** EXERCISE PROMPT **
The lines to return are those below that contain the word "computer".
═════ DATA SUPPLIED
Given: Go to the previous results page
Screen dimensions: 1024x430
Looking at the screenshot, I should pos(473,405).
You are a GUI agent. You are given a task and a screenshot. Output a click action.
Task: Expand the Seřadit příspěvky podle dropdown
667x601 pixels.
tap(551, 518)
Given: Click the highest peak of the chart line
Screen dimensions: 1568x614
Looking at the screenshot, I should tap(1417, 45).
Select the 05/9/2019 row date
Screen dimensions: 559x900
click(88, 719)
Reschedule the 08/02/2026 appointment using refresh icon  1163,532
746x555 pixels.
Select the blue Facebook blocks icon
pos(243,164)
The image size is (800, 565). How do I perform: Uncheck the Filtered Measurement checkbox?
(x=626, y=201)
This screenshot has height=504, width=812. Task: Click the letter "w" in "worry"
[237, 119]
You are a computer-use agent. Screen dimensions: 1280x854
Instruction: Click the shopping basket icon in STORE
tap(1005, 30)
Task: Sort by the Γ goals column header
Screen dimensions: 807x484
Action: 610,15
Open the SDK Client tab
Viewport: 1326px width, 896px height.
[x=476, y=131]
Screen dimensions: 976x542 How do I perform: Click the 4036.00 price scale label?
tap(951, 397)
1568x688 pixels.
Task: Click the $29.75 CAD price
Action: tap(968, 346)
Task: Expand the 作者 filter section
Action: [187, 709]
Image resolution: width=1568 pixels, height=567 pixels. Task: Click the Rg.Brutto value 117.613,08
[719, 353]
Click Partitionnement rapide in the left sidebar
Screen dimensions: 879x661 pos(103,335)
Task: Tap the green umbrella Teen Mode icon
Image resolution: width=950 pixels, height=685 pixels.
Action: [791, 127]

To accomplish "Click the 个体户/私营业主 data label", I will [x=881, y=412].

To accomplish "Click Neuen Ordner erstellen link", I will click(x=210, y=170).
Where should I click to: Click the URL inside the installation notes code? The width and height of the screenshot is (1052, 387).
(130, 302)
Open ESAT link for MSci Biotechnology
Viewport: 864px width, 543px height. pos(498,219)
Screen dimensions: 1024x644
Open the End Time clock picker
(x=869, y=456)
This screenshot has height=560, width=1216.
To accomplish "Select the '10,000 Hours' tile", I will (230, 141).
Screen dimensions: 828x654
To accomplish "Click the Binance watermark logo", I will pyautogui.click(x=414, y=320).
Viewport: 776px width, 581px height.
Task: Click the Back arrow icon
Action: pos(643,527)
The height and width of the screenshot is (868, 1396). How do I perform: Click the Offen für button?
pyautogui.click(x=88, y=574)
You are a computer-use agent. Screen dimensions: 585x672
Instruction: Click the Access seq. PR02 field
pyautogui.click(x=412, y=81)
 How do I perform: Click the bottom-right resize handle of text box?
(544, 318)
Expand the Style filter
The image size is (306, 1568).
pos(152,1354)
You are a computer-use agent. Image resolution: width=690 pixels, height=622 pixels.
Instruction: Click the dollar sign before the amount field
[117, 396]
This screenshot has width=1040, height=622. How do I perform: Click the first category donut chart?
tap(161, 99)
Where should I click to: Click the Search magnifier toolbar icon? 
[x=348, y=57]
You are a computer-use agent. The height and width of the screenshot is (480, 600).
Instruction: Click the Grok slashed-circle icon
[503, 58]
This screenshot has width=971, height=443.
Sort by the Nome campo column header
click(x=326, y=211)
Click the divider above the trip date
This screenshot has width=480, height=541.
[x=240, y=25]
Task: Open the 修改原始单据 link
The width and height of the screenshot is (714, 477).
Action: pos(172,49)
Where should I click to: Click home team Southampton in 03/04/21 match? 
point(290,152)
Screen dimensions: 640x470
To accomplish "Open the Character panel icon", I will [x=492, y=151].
══════════
** WRITTEN ANSWER **
You are a computer-use agent. Screen dimensions: 1280x854
You are a computer-use agent. Screen dimensions: 585x672
You are a computer-use agent. Image resolution: width=690 pixels, height=622 pixels.
You are a computer-use agent. The height and width of the screenshot is (480, 600).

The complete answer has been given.